Though it feels backwards to me, I am going to share my work in progress before telling you about what I completed. Writing about them in this order isn't totally backwards as the new one grew from the gelatin printing session I talked about in my last post. So it's sort of like finishing one story before starting the next. Those who know me well, know that I always like to have a handwork project going. It's what I do in the evenings when we are watching TV. I need to keep my hands busy. If I'm not stitching, I'm playing solitaire on my tablet - but stitching makes me feel better. So I like to start something new as soon as I can after finishing a work.
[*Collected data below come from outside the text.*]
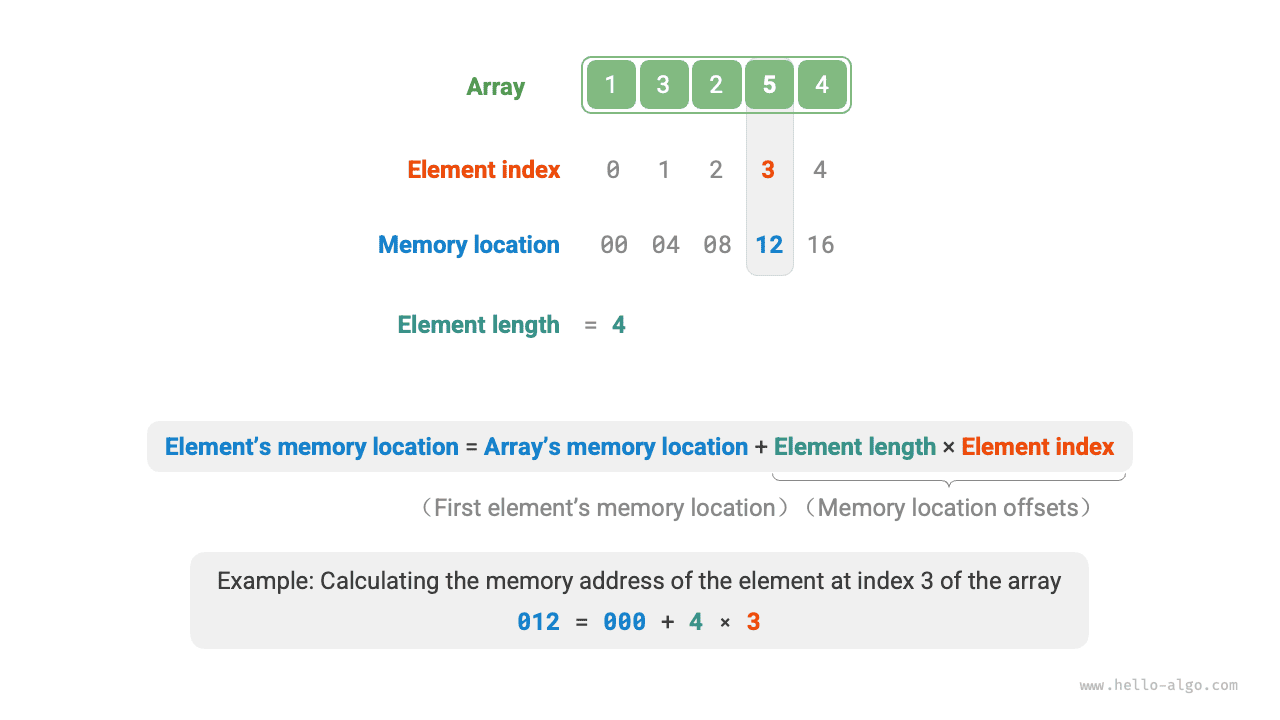Click the green "Array" label

point(495,87)
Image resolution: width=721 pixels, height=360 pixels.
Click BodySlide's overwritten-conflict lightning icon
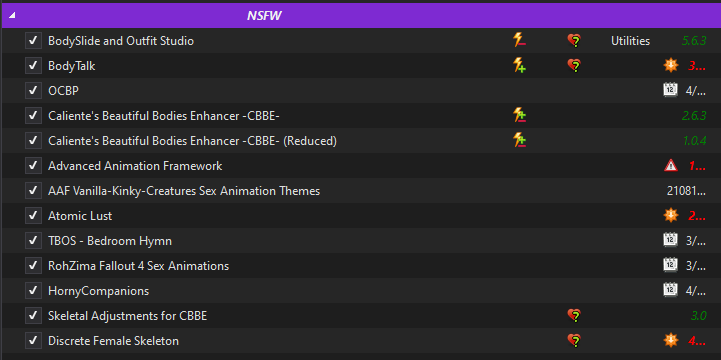click(519, 40)
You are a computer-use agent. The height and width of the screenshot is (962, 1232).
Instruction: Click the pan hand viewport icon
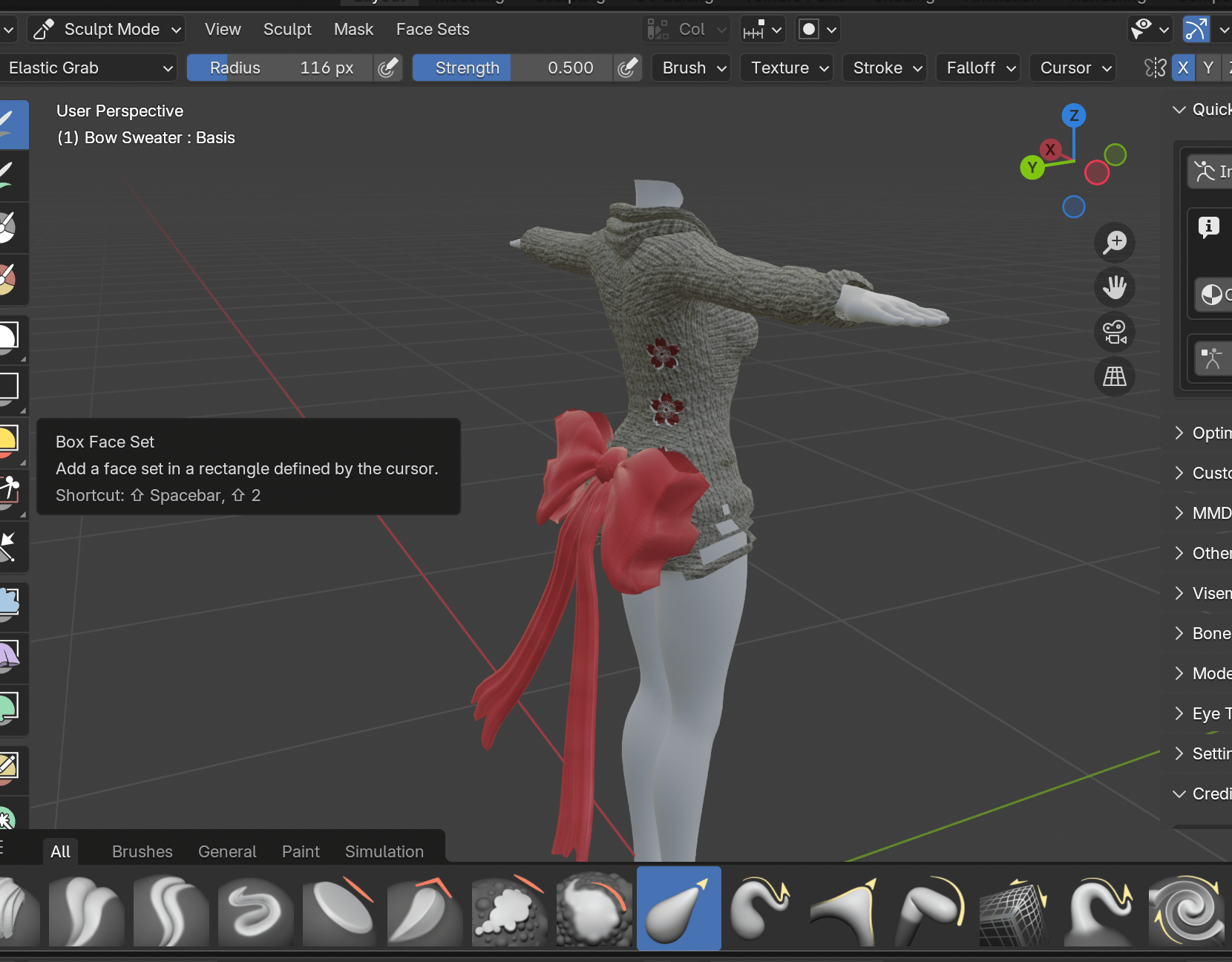(x=1114, y=287)
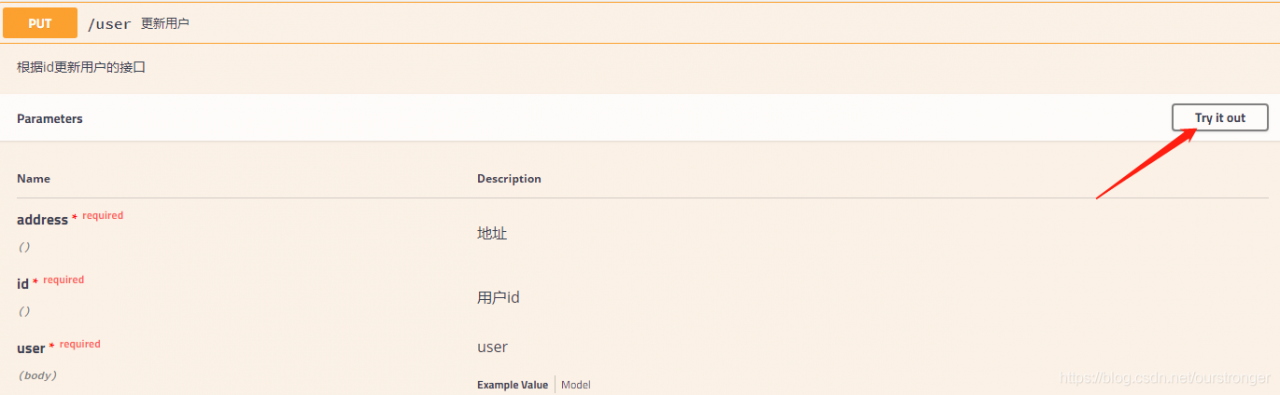Click the Description column header
The image size is (1280, 395).
[509, 178]
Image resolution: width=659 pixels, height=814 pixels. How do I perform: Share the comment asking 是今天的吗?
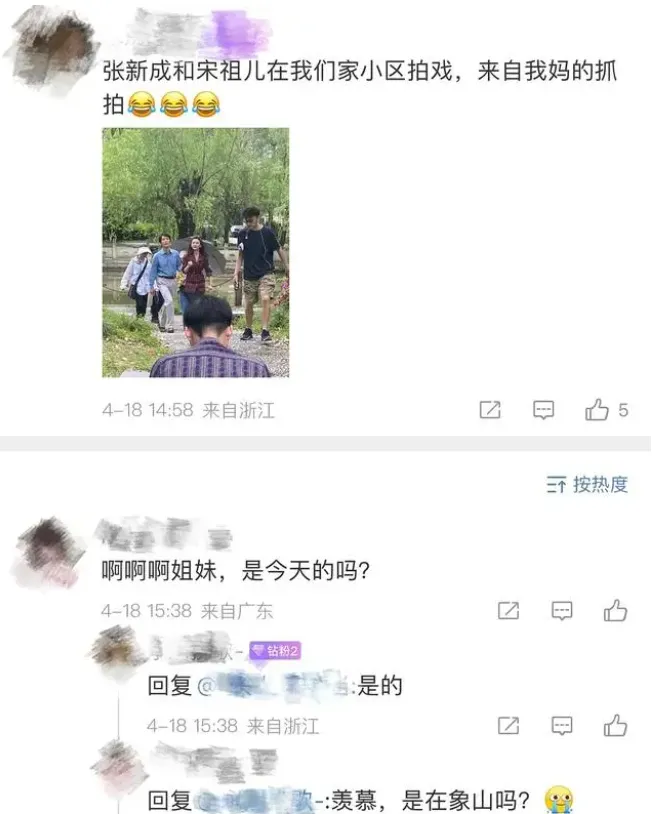[x=508, y=610]
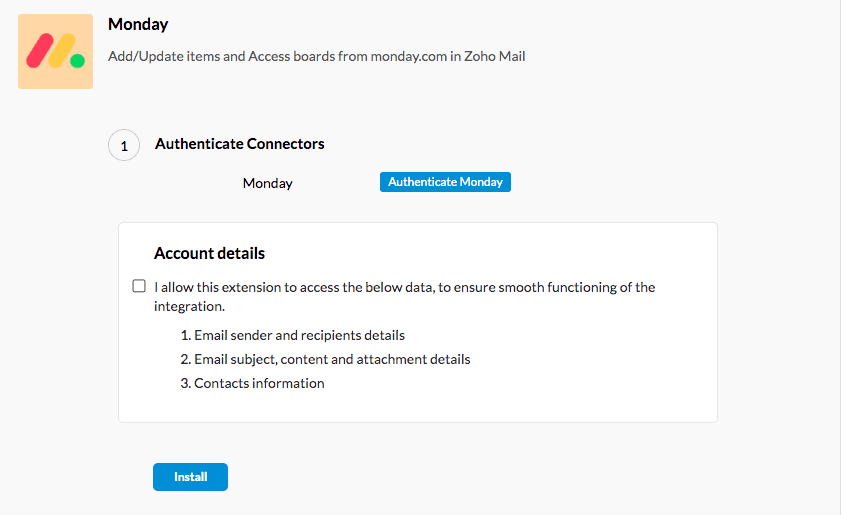841x515 pixels.
Task: Click 'Email subject, content and attachment details'
Action: click(x=326, y=359)
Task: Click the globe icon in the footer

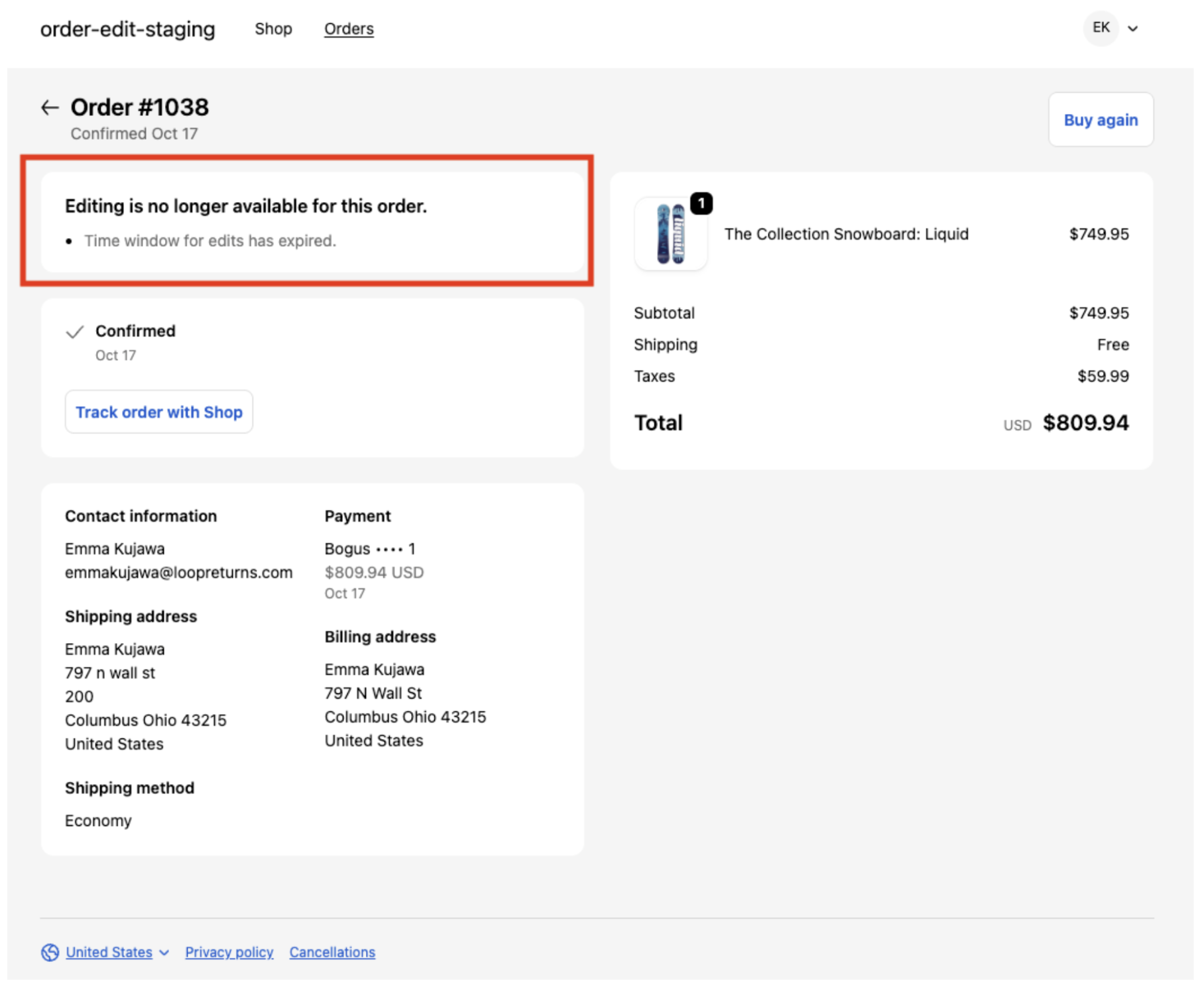Action: pos(50,952)
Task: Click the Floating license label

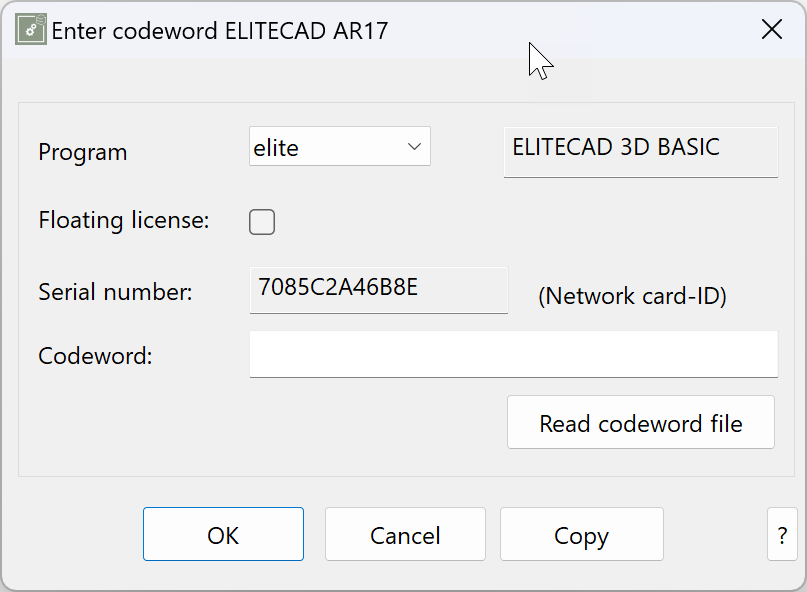Action: point(123,220)
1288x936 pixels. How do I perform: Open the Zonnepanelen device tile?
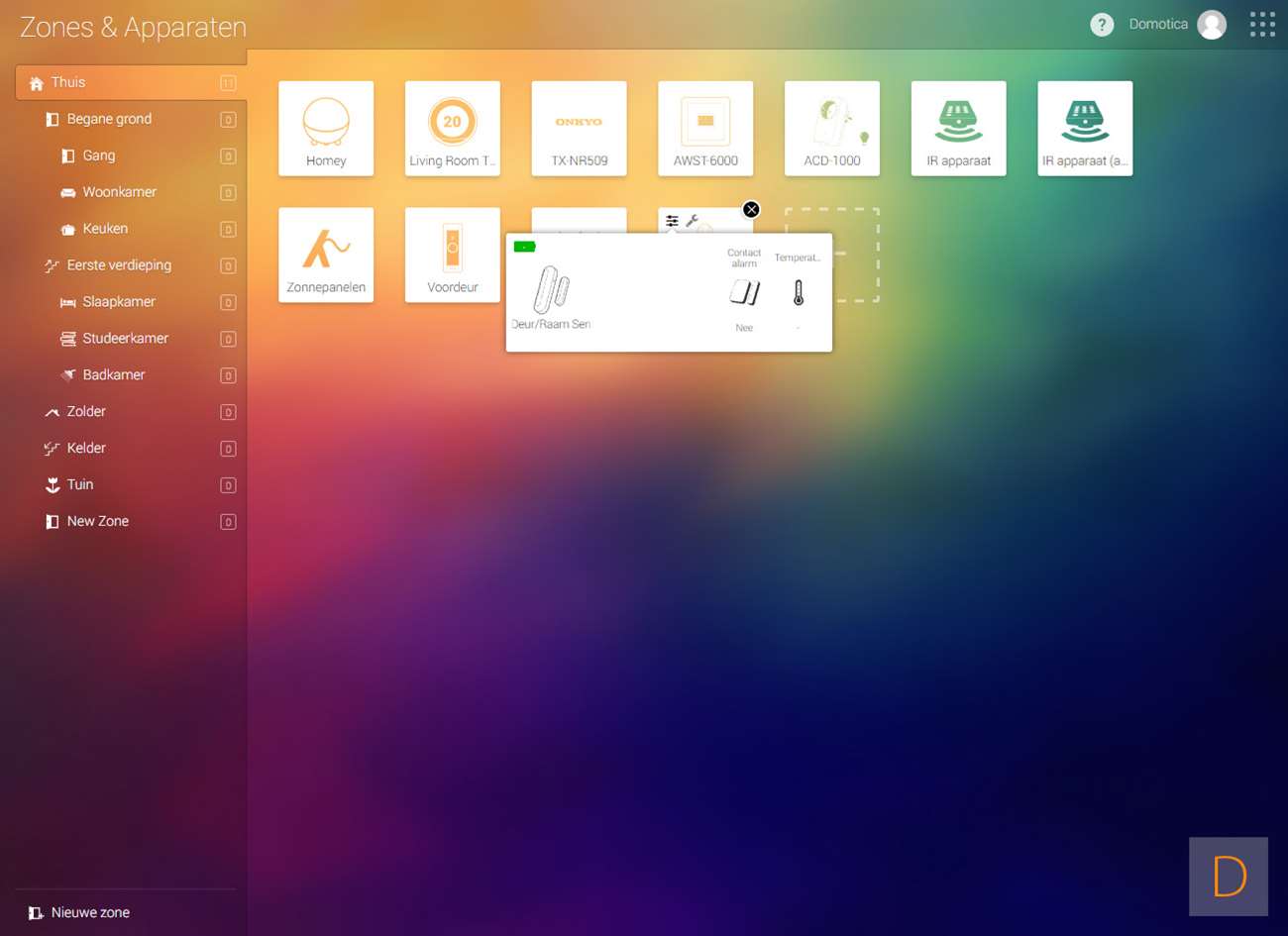click(x=326, y=255)
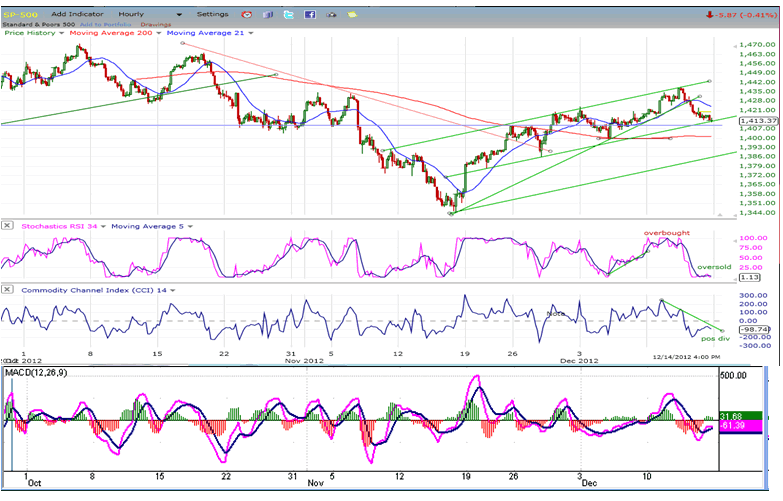Open the Settings menu
The width and height of the screenshot is (783, 501).
pos(212,15)

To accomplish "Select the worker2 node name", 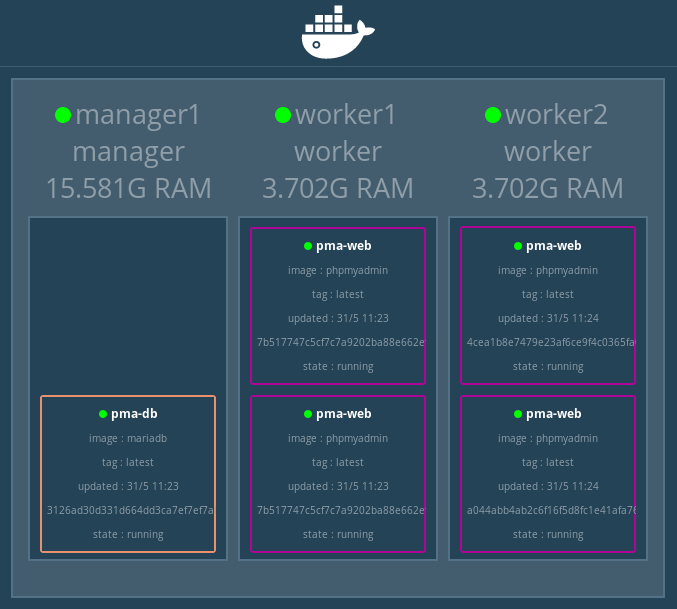I will [x=556, y=115].
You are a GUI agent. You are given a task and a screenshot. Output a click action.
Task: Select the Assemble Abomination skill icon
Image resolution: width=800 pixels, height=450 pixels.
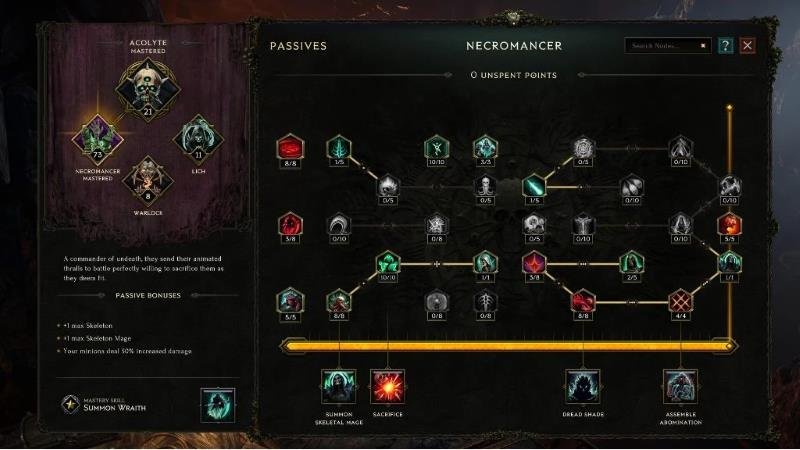click(680, 386)
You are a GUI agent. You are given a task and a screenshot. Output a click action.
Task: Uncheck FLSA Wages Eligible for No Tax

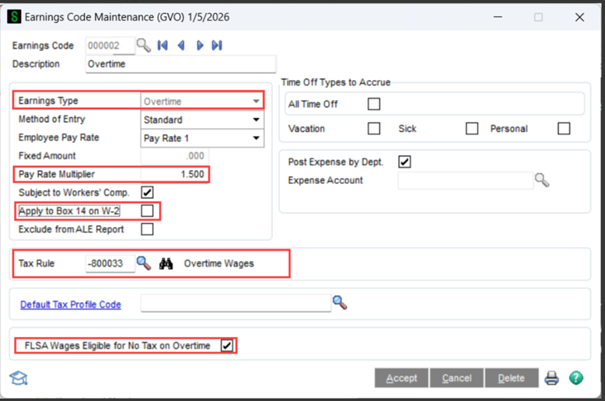point(227,346)
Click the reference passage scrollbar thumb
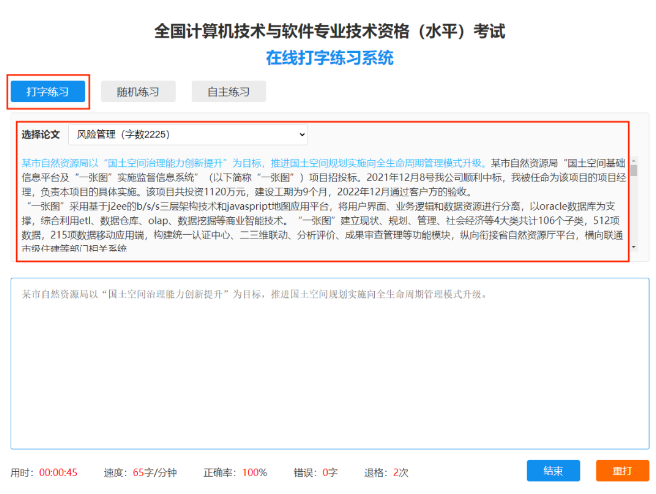Viewport: 656px width, 494px height. click(x=633, y=171)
Since I'd just done a bunch of prints in my session with Sonja and Tyler, I looked at those first to see if one called my name. Thankfully an idea came together fairly quickly. I decided I liked one of my gelatin prints with a commercial print I've had for a long time. The picture on the left shows the very beginning and the one on the right, my progress so far. (I got a lot of stitching done last Friday - while waiting at Sonja's for a plumber who never showed up.) The "leaves" I've layered in so far are pieces of some dyed silk cocoons I bought in Vancouver last year. My current plan includes adding a few skeleton leaves as well, but those need to go on near the end so they don't get mangled from the stitching process. I also need to figure out just how I am going to attach them. ...more to come on this one. Looking at it here on the screen is giving me some additional ideas. And FYI - my photography skills are not the greatest - the coloring of the picture on the right is more true to the work. And the finished workThe piece I had just finished was a bit of craziness that I am calling "Let Your Light Shine." This one is a bit out-of-the-box for me, but good follow-on to the one I called "Fighting the Blues." (See my October post.) It started with a gift bag.
And I just kept going, adding stitching, and sequins, and the word "shine" over it all; having a ball with it. Then one day a song playing during my morning water fitness class gave me the title. Everything was coming together fine. I finished all my embellishing and was going to just press it and mount it when a bit of a disaster happened that almost sent it to the scrap heap.
I let the iron get too hot before giving it a final press and when I touched the iron to that papery backing, I melted a good chunk of the edge. It was really a stupid mistake. Luckily the front fabric was fine, but still the gouge was readily apparent. I had so much invested in it at that point I sure didn't want to just scrap it without trying to fix it somehow. So I decided to try to a technique I hadn't used in a very long time--to use my heat gun to distress the edges of the backing material all the way around. It was a bit dicey to do because I needed a Teflon sheet underneath it to protect my ironing board and another between the sheer layer and the backing fabric. I didn't want to melt the sheer fabric. In the end it turned out to be one of those happy accidents. I think the distressed edges work very well, especially the patterning in the Helene Davis hand-dyed cotton that I'd decided on for the background. The finished piece is wild and crazy, but it makes me happy to look at it.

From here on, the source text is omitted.